Sesungguhnya ia tlah mengajarkan sesuatu kepada kita.

Lalu siapa yang meminta anggrek itu melengkungkan tubuhnya untuk menuju arah yang sama?

Oh, ternyata adalah kebutuhannya atas cahaya.

Pojok yang dihuni anggrek itu,
sebetulnya adalah sisi gelap dan cuma di luar pagar itulah cahaya berada.

Setitik demi setitik anggrek itu menjulurkan tubuhnya.
Sel demi sel ia mengulur diri untuk menuju seberkas cahaya.

Cahaya itu memang cuma beberapa inchi saja dari tubuhnya,
cahaya itu cukup berada di luar pagar, wilayah yang tak terhalang tembok tetangga.
Tetapi bagi si anggrek, itulah jarak yang amat jauh, yang harus ditempuh dengan hitungan tahun.
Bahkan lebih dari sepuluh tahun karena pot itu telah ada di sana sejak kakakku masih perjaka hingga sekarang sudah berumah tangga beranak dua. Dan kabar terakhir adalah duda.
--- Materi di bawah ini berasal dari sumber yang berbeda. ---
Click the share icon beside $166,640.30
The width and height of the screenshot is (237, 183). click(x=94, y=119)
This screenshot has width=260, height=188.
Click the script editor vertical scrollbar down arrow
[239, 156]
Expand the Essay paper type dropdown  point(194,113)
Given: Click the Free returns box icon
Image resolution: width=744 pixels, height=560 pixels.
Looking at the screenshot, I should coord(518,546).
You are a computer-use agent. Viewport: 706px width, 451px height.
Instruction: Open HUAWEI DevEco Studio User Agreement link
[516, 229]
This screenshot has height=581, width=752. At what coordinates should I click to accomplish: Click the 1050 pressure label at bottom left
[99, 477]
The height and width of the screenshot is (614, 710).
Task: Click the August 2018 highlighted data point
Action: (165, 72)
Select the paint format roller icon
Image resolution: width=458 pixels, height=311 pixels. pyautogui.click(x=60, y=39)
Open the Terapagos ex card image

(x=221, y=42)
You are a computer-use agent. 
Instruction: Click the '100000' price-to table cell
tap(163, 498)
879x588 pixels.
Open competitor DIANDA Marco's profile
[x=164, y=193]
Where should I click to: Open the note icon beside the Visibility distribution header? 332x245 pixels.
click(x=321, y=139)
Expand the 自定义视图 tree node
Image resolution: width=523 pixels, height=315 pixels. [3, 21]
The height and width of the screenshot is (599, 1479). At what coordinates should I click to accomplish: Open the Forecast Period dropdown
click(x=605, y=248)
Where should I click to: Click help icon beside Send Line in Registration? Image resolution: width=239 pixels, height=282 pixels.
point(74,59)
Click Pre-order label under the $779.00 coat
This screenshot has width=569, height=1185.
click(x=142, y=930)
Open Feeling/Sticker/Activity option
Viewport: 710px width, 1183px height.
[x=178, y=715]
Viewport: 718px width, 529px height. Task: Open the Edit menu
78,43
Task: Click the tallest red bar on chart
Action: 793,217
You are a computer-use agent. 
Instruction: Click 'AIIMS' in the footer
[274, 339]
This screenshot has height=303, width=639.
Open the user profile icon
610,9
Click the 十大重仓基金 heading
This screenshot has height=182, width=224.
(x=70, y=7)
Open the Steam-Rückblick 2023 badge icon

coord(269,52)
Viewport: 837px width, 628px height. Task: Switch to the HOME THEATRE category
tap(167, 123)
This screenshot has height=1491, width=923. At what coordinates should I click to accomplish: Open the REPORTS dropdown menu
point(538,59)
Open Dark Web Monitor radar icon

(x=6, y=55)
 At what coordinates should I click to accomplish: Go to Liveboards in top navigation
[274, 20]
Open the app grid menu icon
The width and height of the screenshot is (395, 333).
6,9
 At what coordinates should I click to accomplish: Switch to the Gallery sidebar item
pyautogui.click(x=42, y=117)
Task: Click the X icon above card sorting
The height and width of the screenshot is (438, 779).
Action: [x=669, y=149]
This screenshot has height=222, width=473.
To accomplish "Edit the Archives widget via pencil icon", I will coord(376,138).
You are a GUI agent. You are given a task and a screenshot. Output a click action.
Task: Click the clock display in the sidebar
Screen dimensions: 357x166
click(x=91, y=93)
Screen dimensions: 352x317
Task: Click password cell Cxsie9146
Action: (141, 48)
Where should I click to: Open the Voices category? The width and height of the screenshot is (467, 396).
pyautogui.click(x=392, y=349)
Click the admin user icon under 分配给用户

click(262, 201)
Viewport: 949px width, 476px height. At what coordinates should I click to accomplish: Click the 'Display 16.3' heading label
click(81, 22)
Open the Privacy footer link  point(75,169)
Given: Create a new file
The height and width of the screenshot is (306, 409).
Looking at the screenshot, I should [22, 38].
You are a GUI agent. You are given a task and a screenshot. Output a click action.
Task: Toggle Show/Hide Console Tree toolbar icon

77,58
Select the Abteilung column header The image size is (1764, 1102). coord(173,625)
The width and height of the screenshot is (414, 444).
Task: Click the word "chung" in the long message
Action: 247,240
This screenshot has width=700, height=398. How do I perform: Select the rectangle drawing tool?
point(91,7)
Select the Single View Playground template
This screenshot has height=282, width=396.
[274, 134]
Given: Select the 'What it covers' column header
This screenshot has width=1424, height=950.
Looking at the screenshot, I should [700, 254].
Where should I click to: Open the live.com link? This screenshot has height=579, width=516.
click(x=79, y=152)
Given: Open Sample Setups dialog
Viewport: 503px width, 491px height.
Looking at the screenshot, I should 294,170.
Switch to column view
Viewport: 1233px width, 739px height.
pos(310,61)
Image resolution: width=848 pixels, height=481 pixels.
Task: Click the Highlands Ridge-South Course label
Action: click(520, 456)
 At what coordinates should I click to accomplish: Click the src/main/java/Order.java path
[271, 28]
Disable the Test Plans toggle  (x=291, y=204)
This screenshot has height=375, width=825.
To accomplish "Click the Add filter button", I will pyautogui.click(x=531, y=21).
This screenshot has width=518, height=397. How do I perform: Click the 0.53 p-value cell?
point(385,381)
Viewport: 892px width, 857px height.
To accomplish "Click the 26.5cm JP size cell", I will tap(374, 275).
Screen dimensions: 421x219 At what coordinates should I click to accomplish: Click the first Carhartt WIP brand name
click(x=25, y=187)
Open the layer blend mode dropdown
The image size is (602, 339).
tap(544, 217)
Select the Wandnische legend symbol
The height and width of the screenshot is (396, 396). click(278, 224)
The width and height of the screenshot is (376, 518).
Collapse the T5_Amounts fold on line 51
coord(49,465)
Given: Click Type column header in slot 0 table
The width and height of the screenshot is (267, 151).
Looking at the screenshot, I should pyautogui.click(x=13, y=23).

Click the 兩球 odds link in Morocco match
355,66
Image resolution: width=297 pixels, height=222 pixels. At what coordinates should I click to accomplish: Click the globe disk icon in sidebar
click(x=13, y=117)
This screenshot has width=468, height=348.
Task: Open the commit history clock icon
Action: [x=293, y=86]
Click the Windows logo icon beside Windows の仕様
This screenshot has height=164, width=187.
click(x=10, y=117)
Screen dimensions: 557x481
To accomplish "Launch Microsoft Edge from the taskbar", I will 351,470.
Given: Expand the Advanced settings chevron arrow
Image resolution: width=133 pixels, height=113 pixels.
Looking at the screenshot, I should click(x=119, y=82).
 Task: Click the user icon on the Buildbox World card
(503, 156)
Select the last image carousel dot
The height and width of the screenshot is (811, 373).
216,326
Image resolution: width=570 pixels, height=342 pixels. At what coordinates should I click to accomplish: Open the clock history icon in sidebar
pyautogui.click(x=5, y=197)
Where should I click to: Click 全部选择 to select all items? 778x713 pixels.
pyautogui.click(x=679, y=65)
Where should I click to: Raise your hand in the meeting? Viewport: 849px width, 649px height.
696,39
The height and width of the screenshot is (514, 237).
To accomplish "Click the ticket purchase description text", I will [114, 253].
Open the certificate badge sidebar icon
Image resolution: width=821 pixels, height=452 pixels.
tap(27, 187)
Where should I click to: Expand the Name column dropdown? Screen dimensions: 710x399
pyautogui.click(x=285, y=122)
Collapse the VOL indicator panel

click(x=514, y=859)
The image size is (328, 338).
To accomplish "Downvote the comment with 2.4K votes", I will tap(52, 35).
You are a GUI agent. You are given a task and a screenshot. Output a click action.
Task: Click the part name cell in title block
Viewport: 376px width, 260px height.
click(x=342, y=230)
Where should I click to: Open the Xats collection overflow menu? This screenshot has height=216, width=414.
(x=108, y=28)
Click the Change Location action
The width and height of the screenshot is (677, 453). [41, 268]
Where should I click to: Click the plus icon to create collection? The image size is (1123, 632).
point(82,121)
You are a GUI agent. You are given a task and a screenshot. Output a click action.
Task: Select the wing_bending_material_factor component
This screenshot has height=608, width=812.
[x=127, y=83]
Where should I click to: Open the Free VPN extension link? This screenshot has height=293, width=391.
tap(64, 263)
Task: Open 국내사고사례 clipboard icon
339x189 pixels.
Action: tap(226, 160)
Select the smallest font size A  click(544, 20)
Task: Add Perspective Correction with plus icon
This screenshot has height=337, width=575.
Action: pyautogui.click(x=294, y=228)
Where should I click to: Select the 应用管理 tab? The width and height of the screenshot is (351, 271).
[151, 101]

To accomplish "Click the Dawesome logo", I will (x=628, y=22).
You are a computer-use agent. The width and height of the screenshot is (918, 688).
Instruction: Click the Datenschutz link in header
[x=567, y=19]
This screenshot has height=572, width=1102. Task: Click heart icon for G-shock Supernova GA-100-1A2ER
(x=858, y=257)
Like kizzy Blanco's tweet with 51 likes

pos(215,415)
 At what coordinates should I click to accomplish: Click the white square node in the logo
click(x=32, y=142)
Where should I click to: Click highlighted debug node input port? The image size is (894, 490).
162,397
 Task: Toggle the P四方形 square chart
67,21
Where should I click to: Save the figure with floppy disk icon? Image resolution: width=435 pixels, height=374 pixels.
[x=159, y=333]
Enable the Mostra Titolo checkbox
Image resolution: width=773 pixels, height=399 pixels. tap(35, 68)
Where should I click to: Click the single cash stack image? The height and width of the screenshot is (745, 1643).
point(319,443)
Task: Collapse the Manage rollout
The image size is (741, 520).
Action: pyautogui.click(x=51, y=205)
Aku sebetulnya malu pada anggrek yang senantiasa berjuang mencari cahaya tanpa mengeluh ini.
Sebuah perjalanan yang intens, yang secara konsisten ia lakukan tanpa peduli apakah keluargaku sedang memperhatikannya atau tidak.

"Yang saya tau, cahaya itu ada di sana, dan langkah ini, harus terus menuju ke sana," begitulah pasti tekad anggrek itu.

Kini, tak perlulah aku menebak-nebak lagi, karena ia telah menyodori aku bukti atas seluruh jerih payahnya itu.

Maka setiap aku melihat anggrek itu, aku koq seperti melihat sebuah kekuatan keyakinan - atas segala sesuatu.

Betapapun lemahnya kita,

siapapun kita ini,

maka ia akan menjadi teramat kuat jika ia sedang rindu berjalan menuju cahaya.